#### EXERCISE DETAILS:
Output the material exactly, keeping every line intact.
—————
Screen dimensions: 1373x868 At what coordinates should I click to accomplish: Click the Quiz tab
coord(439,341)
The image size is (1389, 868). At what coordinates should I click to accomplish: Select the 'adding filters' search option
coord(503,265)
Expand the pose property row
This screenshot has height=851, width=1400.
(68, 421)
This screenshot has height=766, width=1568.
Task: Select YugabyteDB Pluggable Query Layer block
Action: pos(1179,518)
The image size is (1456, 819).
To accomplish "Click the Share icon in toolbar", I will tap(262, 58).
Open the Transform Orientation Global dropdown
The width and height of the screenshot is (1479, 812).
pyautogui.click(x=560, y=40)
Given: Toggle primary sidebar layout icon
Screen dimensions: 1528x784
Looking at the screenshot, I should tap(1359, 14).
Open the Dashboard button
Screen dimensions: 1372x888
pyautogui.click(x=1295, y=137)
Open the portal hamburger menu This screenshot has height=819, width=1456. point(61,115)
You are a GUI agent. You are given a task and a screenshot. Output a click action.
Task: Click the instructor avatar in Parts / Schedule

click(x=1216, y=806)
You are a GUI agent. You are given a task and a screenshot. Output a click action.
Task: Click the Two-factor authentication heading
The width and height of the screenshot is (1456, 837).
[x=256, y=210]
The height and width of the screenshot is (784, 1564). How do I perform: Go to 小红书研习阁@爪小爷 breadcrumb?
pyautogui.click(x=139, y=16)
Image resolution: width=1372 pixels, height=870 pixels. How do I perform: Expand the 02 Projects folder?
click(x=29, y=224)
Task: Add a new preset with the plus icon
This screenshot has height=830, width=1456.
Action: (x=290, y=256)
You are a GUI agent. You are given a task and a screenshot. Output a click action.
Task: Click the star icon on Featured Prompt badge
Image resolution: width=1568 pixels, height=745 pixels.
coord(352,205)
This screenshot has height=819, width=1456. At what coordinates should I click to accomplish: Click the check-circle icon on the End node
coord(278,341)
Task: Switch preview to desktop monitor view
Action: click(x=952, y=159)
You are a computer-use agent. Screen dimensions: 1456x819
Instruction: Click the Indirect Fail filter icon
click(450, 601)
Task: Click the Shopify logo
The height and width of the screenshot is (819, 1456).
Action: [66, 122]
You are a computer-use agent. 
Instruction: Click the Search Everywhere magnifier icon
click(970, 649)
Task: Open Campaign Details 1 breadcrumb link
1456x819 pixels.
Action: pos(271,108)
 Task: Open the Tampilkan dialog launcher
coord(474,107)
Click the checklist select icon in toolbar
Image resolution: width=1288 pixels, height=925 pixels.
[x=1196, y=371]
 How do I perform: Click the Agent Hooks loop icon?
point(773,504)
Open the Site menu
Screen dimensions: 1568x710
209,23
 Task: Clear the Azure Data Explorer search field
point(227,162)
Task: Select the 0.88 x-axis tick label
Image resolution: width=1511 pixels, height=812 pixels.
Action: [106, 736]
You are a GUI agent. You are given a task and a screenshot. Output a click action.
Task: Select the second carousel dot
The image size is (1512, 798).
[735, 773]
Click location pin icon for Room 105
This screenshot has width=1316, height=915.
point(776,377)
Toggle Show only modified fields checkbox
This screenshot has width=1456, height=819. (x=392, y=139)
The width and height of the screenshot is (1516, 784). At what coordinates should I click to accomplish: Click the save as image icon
—————
#### ANSWER TO THE PROBLEM:
Screen dimensions: 1373x868 At what coordinates should I click to accomplish: Click the Quiz tab
coord(439,341)
The image size is (1389, 868). At what coordinates should I click to accomplish: Select the 'adding filters' search option
coord(503,265)
Expand the pose property row
This screenshot has height=851, width=1400.
(68, 421)
This screenshot has height=766, width=1568.
Task: Select YugabyteDB Pluggable Query Layer block
Action: pos(1179,518)
The image size is (1456, 819).
To accomplish "Click the Share icon in toolbar", I will tap(262, 58).
Open the Transform Orientation Global dropdown
The width and height of the screenshot is (1479, 812).
pyautogui.click(x=560, y=40)
Given: Toggle primary sidebar layout icon
Screen dimensions: 1528x784
Looking at the screenshot, I should tap(1359, 14).
Open the Dashboard button
Screen dimensions: 1372x888
pyautogui.click(x=1295, y=137)
Open the portal hamburger menu This screenshot has height=819, width=1456. point(61,115)
You are a GUI agent. You are given a task and a screenshot. Output a click action.
Task: Click the instructor avatar in Parts / Schedule

click(x=1216, y=806)
You are a GUI agent. You are given a task and a screenshot. Output a click action.
Task: Click the Two-factor authentication heading
The width and height of the screenshot is (1456, 837).
[x=256, y=210]
The height and width of the screenshot is (784, 1564). How do I perform: Go to 小红书研习阁@爪小爷 breadcrumb?
pyautogui.click(x=139, y=16)
Image resolution: width=1372 pixels, height=870 pixels. How do I perform: Expand the 02 Projects folder?
click(x=29, y=224)
Task: Add a new preset with the plus icon
This screenshot has height=830, width=1456.
Action: (x=290, y=256)
You are a GUI agent. You are given a task and a screenshot. Output a click action.
Task: Click the star icon on Featured Prompt badge
Image resolution: width=1568 pixels, height=745 pixels.
coord(352,205)
This screenshot has height=819, width=1456. At what coordinates should I click to accomplish: Click the check-circle icon on the End node
coord(278,341)
Task: Switch preview to desktop monitor view
Action: click(x=952, y=159)
You are a computer-use agent. Screen dimensions: 1456x819
Instruction: Click the Indirect Fail filter icon
click(450, 601)
Task: Click the Shopify logo
The height and width of the screenshot is (819, 1456).
Action: [66, 122]
You are a computer-use agent. 
Instruction: Click the Search Everywhere magnifier icon
click(970, 649)
Task: Open Campaign Details 1 breadcrumb link
1456x819 pixels.
Action: pos(271,108)
 Task: Open the Tampilkan dialog launcher
coord(474,107)
Click the checklist select icon in toolbar
Image resolution: width=1288 pixels, height=925 pixels.
[x=1196, y=371]
 How do I perform: Click the Agent Hooks loop icon?
point(773,504)
Open the Site menu
Screen dimensions: 1568x710
209,23
 Task: Clear the Azure Data Explorer search field
point(227,162)
Task: Select the 0.88 x-axis tick label
Image resolution: width=1511 pixels, height=812 pixels.
Action: [106, 736]
You are a GUI agent. You are given a task and a screenshot. Output a click action.
Task: Select the second carousel dot
The image size is (1512, 798).
[735, 773]
Click location pin icon for Room 105
This screenshot has width=1316, height=915.
point(776,377)
Toggle Show only modified fields checkbox
This screenshot has width=1456, height=819. (x=392, y=139)
The width and height of the screenshot is (1516, 784). At what coordinates should I click to accomplish: Click the save as image icon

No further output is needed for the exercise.